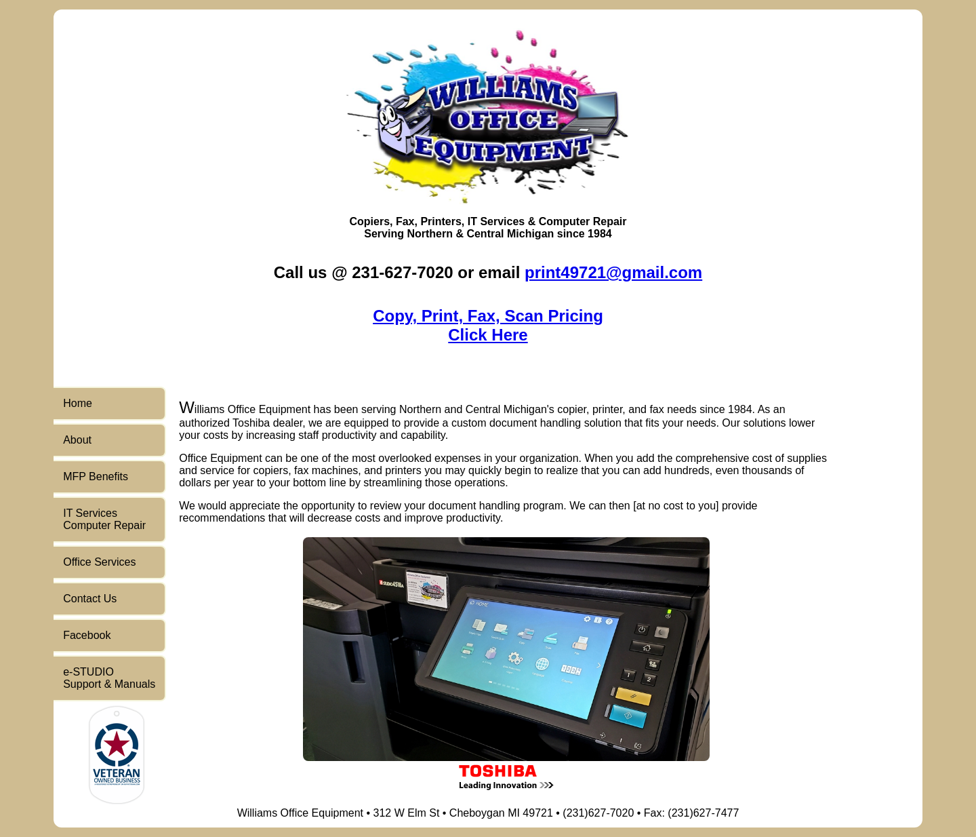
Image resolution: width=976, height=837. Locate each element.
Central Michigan (510, 233)
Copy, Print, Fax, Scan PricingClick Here (488, 325)
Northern (430, 233)
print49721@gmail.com (613, 272)
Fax (405, 221)
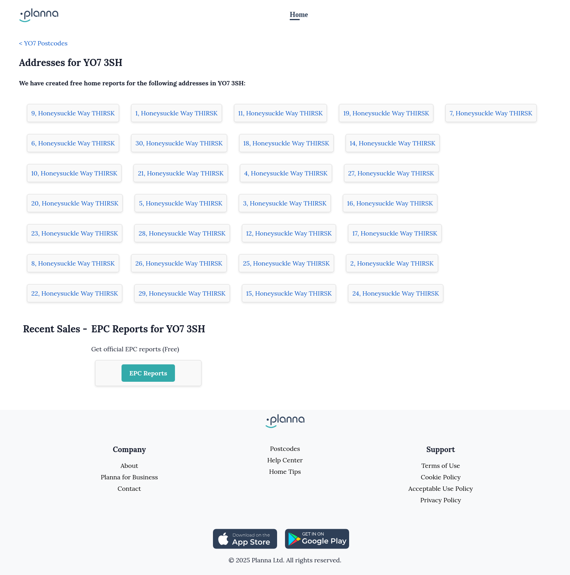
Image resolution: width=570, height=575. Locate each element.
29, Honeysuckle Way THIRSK (182, 293)
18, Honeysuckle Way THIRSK (286, 143)
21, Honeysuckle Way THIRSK (180, 173)
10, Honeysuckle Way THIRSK (74, 173)
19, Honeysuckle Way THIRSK (386, 113)
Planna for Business (129, 477)
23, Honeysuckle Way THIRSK (74, 233)
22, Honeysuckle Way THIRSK (74, 293)
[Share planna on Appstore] (245, 538)
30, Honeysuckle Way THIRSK (179, 143)
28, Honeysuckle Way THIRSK (182, 233)
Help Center (285, 460)
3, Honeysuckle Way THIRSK (285, 203)
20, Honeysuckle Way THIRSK (74, 203)
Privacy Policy (440, 500)
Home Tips (285, 471)
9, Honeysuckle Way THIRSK (73, 113)
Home (299, 15)
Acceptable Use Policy (440, 488)
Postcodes (285, 448)
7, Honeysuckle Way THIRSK (491, 113)
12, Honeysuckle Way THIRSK (289, 233)
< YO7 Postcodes (43, 43)
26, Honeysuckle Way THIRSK (178, 263)
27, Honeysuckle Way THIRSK (391, 173)
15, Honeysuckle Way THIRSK (289, 293)
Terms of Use (440, 465)
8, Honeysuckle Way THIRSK (73, 263)
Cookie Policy (441, 477)
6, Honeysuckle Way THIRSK (73, 143)
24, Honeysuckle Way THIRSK (395, 293)
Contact (129, 488)
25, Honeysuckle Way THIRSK (286, 263)
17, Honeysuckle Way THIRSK (394, 233)
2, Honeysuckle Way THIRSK (392, 263)
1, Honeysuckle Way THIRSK (176, 113)
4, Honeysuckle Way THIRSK (286, 173)
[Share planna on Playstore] (317, 538)
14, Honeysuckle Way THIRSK (392, 143)
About (129, 465)
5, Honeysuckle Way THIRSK (180, 203)
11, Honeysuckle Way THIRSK (280, 113)
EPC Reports (148, 373)
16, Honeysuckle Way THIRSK (390, 203)
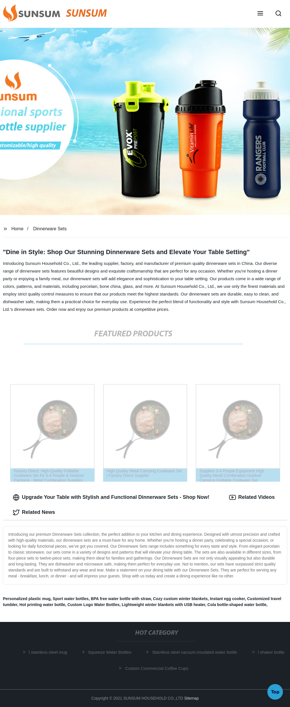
◇ ◇ ◇ ◇ ◇ ◇ ◇
### Directive
Reproduce the material above with "Honeysuckle Way" substituted by "Honeysuckle Lane" throughout, leaving every other line unchanged and omitting the pictures.

### Response to the exercise
Image resolution: width=976, height=837. Locate each element.
Central Michigan (510, 233)
Copy, Print, Fax, Scan PricingClick Here (488, 325)
Northern (430, 233)
print49721@gmail.com (613, 272)
Fax (405, 221)
Image resolution: width=570, height=575. Locate each element.
29, Honeysuckle Lane THIRSK (182, 293)
18, Honeysuckle Lane THIRSK (286, 143)
21, Honeysuckle Lane THIRSK (180, 173)
10, Honeysuckle Lane THIRSK (74, 173)
19, Honeysuckle Lane THIRSK (386, 113)
Planna for Business (129, 477)
23, Honeysuckle Lane THIRSK (74, 233)
22, Honeysuckle Lane THIRSK (74, 293)
[Share planna on Appstore] (245, 538)
30, Honeysuckle Lane THIRSK (179, 143)
28, Honeysuckle Lane THIRSK (182, 233)
Help Center (285, 460)
3, Honeysuckle Lane THIRSK (285, 203)
20, Honeysuckle Lane THIRSK (74, 203)
Privacy Policy (440, 500)
Home Tips (285, 471)
9, Honeysuckle Lane THIRSK (73, 113)
Home (299, 15)
Acceptable Use Policy (440, 488)
Postcodes (285, 448)
7, Honeysuckle Lane THIRSK (491, 113)
12, Honeysuckle Lane THIRSK (289, 233)
< YO7 Postcodes (43, 43)
26, Honeysuckle Lane THIRSK (178, 263)
27, Honeysuckle Lane THIRSK (391, 173)
15, Honeysuckle Lane THIRSK (289, 293)
Terms of Use (440, 465)
8, Honeysuckle Lane THIRSK (73, 263)
Cookie Policy (441, 477)
6, Honeysuckle Lane THIRSK (73, 143)
24, Honeysuckle Lane THIRSK (395, 293)
Contact (129, 488)
25, Honeysuckle Lane THIRSK (286, 263)
17, Honeysuckle Lane THIRSK (394, 233)
2, Honeysuckle Lane THIRSK (392, 263)
1, Honeysuckle Lane THIRSK (176, 113)
4, Honeysuckle Lane THIRSK (286, 173)
[Share planna on Playstore] (317, 538)
14, Honeysuckle Lane THIRSK (392, 143)
About (129, 465)
5, Honeysuckle Lane THIRSK (180, 203)
11, Honeysuckle Lane THIRSK (280, 113)
EPC Reports (148, 373)
16, Honeysuckle Lane THIRSK (390, 203)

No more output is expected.